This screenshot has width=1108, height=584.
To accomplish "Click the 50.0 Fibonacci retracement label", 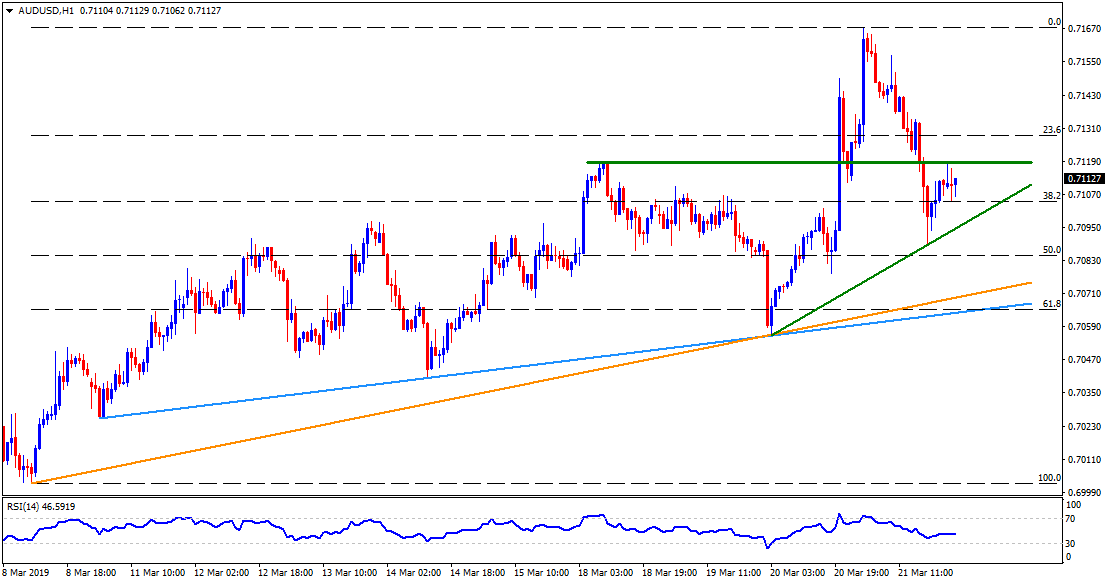I will 1050,250.
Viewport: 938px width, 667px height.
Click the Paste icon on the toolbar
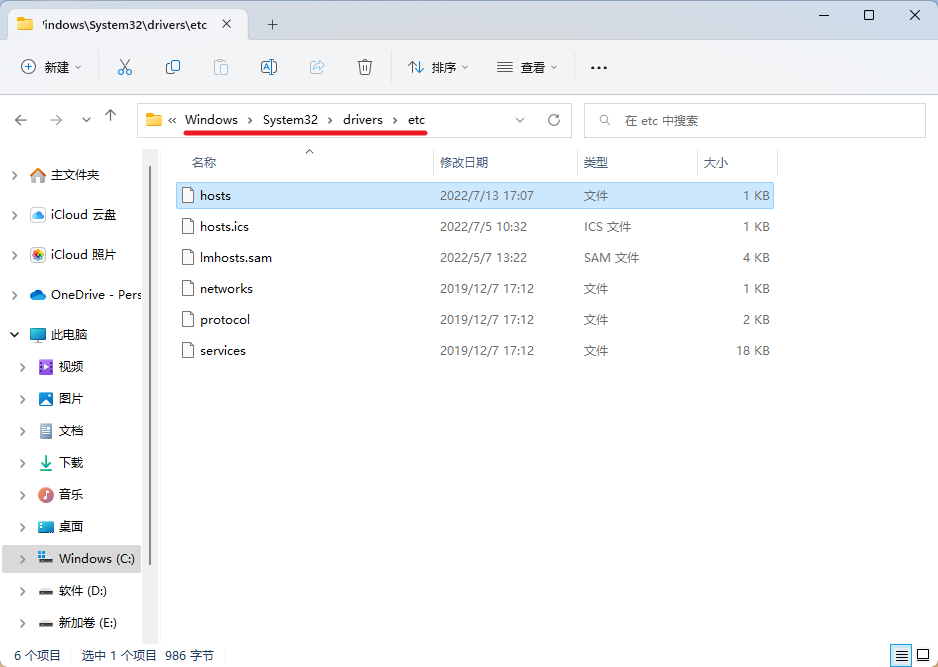click(220, 67)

========================================================================

Select the lines in this material that hold the word "height", leaving none out.

This screenshot has width=1108, height=584.
Viewport: 938px width, 667px height.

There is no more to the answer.